Fall 2011 Schedule of Courses


SECTION 1, 6:00 - 8:40 P.M.


Brian Ellis, The Philosophy of Nature, (paperback)
Stephen Weinberg, Dreams of a Final Theory, (paperback)
Robert Laughlin, A Different Universe, (paperback)
Others TBA

The course will focus upon the metaphysics of science – one of the fastest growing areas of research in the philosophy of science. The class will be divided into two sections. In section (I) we will survey competing accounts of some key ontological notions in the sciences, including older Humean views, but focusing primarily on recent accounts growing from the non-Humean, powers-based metaphysics that is emerging as the consensus position in the area. The topics we will cover are: (a) properties and their natures; (b) individuals and their kinds; (c) causation and production; (d) laws of nature; and (e) compositional relations in the sciences. The mid-term examination will be on the material of section (I).

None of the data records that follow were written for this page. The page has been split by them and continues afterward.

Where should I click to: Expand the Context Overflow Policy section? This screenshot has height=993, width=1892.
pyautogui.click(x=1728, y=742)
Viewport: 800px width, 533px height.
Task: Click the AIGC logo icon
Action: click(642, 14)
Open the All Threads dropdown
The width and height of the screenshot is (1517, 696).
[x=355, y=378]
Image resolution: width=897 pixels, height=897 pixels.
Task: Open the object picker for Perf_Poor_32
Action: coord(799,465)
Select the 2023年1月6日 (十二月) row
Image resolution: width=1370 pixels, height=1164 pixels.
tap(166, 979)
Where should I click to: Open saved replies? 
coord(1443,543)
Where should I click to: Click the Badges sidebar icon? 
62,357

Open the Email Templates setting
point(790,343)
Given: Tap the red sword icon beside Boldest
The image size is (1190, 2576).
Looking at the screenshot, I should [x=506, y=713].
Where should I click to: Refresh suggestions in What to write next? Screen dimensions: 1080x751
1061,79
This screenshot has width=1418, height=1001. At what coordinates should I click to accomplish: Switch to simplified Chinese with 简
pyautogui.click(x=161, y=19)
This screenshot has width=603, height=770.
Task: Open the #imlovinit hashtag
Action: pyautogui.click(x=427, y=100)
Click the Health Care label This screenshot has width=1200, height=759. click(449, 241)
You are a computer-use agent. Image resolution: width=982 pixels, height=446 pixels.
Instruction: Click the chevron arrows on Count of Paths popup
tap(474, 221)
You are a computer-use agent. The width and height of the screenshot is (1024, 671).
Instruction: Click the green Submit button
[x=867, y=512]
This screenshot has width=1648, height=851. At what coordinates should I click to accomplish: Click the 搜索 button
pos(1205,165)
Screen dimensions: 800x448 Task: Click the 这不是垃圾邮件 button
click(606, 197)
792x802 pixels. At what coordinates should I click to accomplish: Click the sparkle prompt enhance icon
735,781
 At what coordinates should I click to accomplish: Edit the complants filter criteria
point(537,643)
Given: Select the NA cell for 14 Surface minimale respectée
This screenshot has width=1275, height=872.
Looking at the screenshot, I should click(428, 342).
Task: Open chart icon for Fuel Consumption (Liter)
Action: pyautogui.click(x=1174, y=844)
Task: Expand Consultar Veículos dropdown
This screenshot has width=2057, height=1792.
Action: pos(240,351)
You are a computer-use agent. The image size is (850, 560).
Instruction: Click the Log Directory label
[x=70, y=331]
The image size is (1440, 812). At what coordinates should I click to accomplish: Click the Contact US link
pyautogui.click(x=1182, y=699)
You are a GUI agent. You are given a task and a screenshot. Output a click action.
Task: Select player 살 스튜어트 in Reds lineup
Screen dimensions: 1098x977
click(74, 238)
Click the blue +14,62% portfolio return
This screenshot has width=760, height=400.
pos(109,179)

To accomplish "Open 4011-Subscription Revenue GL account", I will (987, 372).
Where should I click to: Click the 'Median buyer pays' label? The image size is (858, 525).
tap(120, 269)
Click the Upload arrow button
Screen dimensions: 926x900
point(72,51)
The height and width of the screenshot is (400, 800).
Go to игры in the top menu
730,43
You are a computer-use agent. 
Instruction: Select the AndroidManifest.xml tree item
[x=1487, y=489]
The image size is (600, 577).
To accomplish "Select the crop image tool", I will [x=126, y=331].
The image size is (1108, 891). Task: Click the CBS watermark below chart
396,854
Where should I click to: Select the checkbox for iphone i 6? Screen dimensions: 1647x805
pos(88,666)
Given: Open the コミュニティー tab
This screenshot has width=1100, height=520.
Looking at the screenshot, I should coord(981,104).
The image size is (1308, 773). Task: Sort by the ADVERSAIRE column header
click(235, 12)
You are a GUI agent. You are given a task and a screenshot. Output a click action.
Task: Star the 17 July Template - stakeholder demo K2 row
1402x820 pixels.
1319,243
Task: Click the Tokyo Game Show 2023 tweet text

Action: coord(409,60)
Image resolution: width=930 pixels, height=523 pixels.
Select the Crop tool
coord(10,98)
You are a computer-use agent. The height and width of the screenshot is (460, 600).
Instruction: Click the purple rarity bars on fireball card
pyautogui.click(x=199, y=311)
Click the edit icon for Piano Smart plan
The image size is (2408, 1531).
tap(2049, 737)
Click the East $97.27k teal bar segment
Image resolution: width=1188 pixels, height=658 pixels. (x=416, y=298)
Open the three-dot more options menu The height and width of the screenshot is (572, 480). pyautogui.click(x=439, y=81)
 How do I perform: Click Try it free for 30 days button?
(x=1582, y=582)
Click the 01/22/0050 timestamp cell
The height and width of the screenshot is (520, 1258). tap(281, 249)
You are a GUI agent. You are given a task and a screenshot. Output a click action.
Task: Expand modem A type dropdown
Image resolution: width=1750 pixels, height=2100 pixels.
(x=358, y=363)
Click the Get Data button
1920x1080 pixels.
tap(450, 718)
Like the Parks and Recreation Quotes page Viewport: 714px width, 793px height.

In the second half of the course, in section (II), we will use our earlier work to engage a core issue in philosophy of science and the sciences themselves: continuing debates over ‘reduction’ and ‘emergence’. We will look at philosophical models of ‘reduction’ and ‘emergence’, but then also consider the rather different accounts of ‘reduction’ offered by scientists like Stephen Weinberg, and also the opposing views of ‘emergence’ defended by other scientific researchers such as Robert Laughlin. We will then work through the philosophical and scientific accounts to examine which come closer to the truth – or at least to the live positions about the structure of nature and the sciences. We will conclude by looking at arguments about concrete scientific examples that are claimed to resolve the debates for one side or the other and assess what has actually been shown, so far, using these cases. Students will write a final paper on a topic based upon the material of section (II).

This course will be a mixture of lecture and class discussion with some student presentations. (There will be a mandatory weekly Blackboard assignment on the week’s readings prior to the mid-term exam). The grade for the course will be based primarily on a mid-term on section (I) of the class and a final paper on section (II).